* [EXERCISE INPUT]:
►
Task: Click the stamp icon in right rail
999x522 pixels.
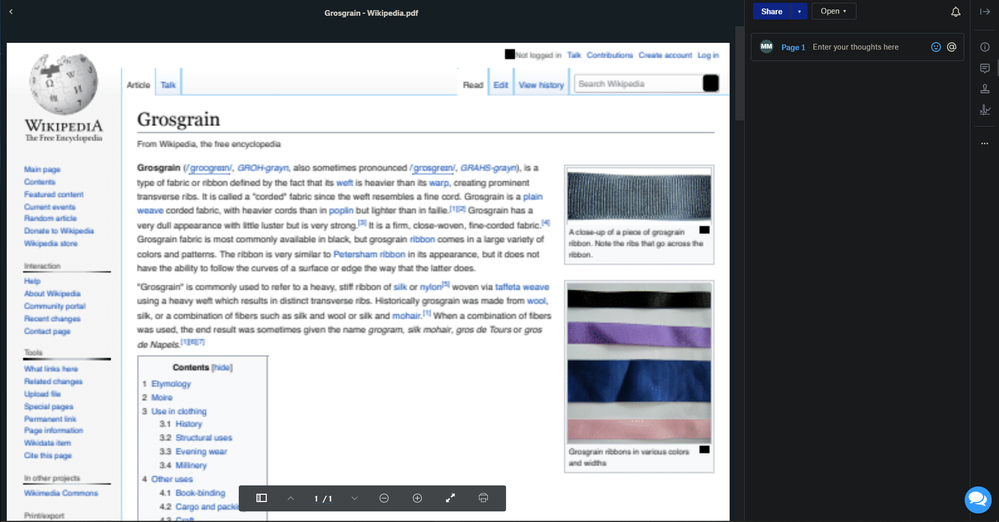Action: click(985, 89)
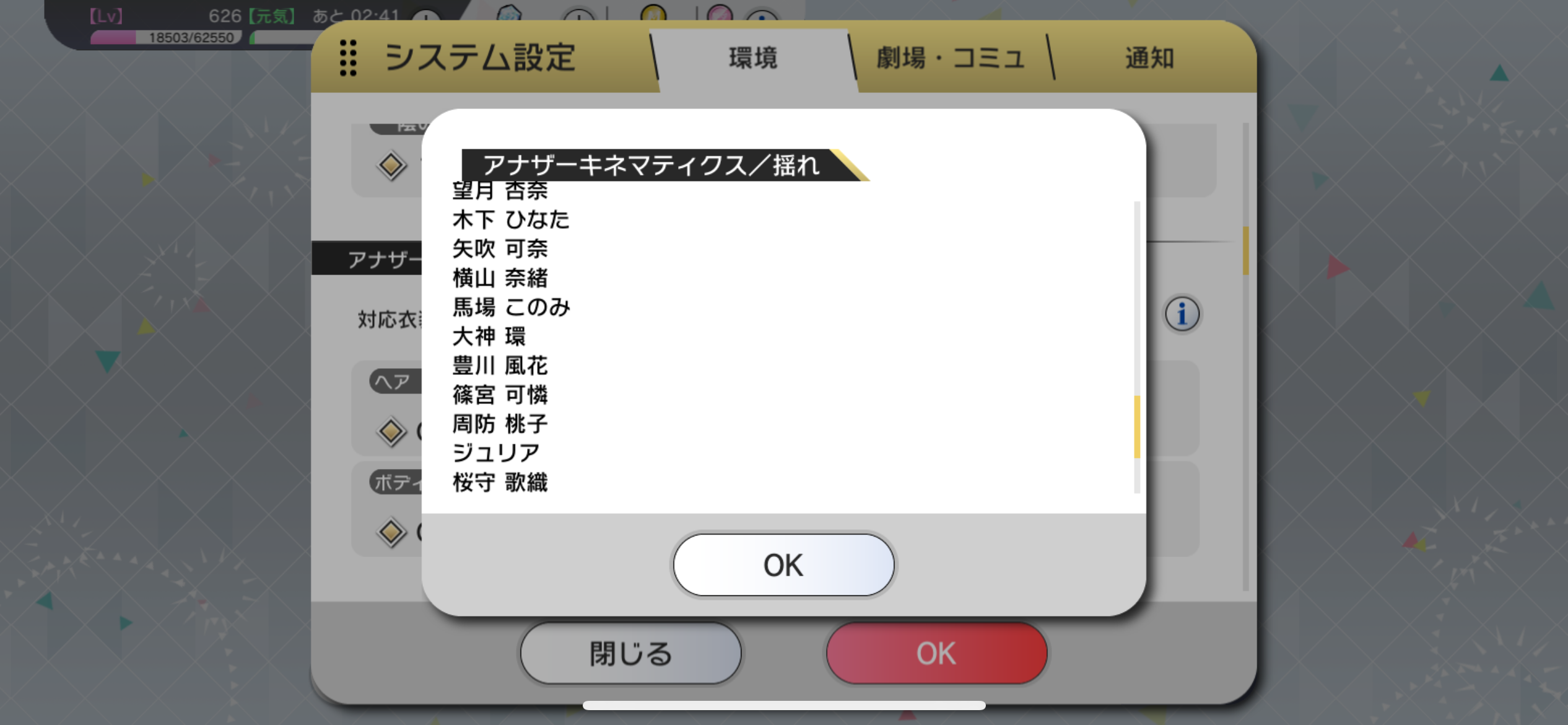Select 豊川 風花 in the idol list

tap(500, 366)
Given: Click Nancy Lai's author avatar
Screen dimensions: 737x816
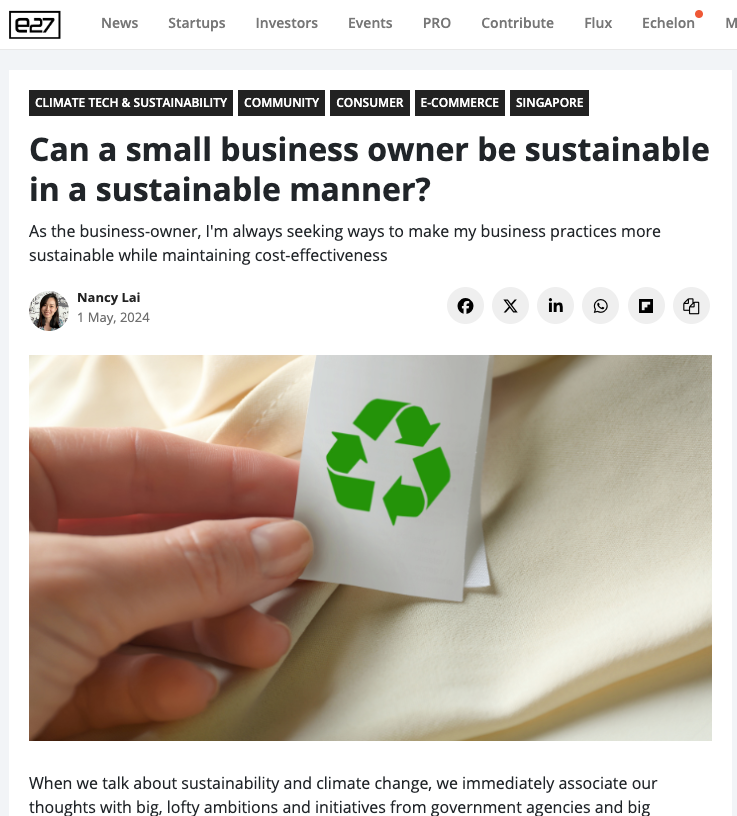Looking at the screenshot, I should pos(49,311).
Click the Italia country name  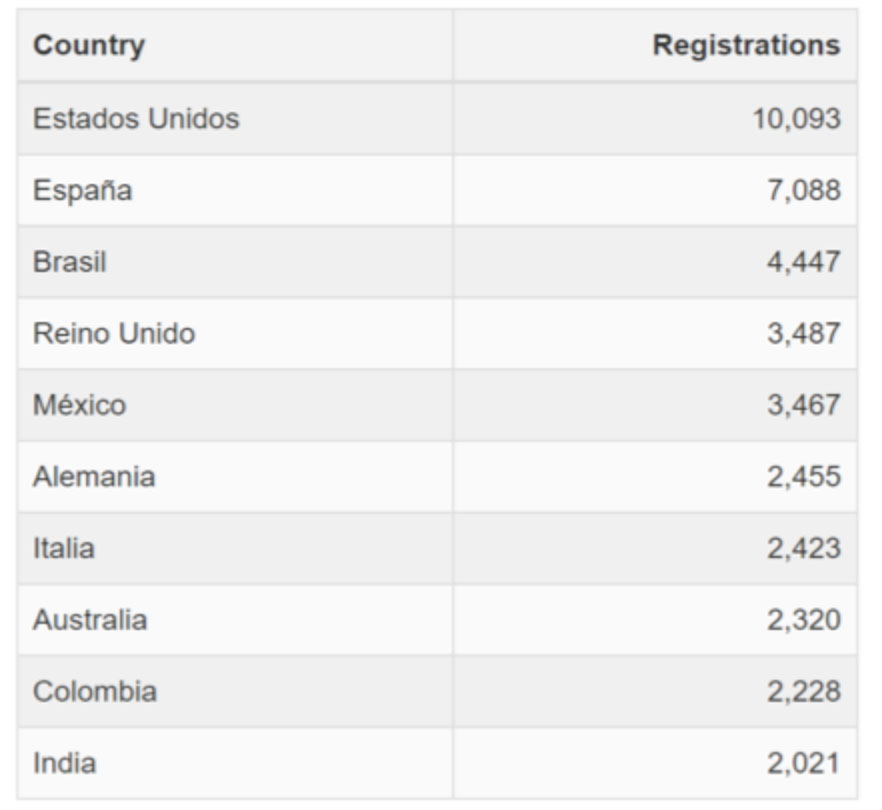click(x=64, y=548)
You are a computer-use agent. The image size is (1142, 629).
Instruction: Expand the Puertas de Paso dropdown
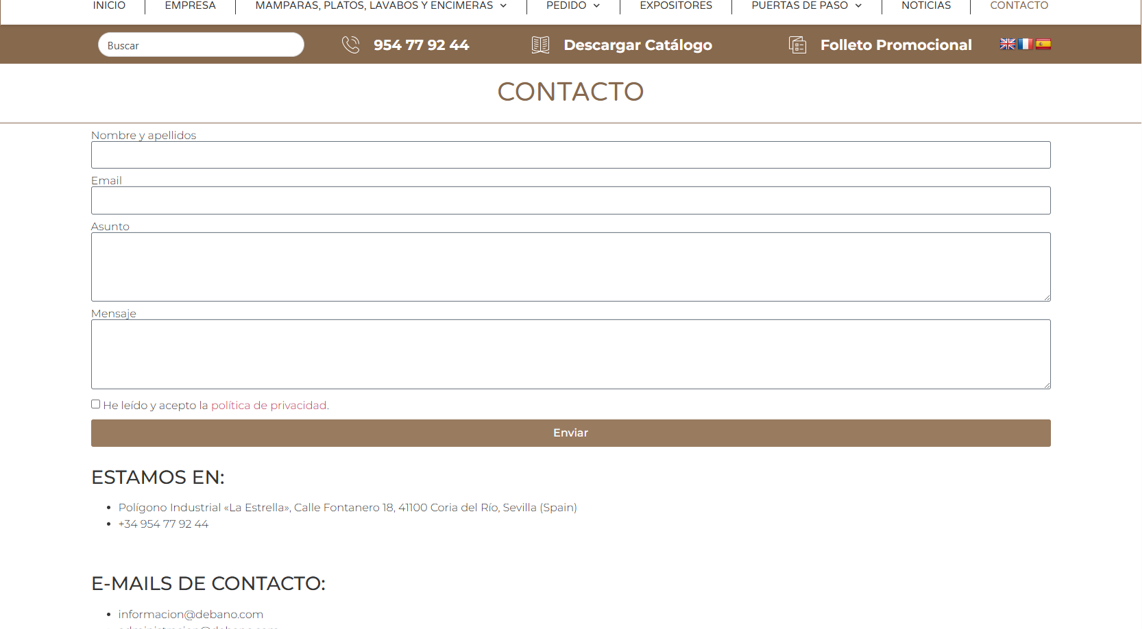click(806, 6)
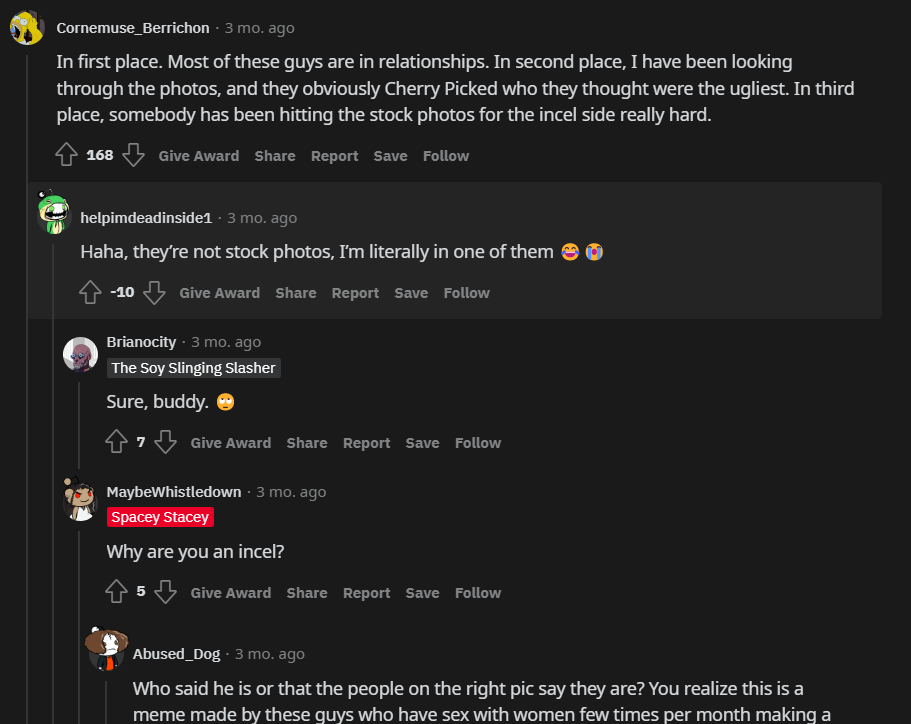The width and height of the screenshot is (911, 724).
Task: Upvote Cornemuse_Berrichon's comment
Action: tap(66, 155)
◄
* [YOUR INSTRUCTIONS]: Return nothing except the lines from the line with "Instruction: Expand the" through the last line of the records above, copied exactly and without pictures.

* [RESULT FOR THIS EXERCISE]:
Instruction: Expand the Puertas de Paso dropdown
click(806, 6)
The width and height of the screenshot is (911, 724).
Task: Upvote Cornemuse_Berrichon's comment
Action: tap(66, 155)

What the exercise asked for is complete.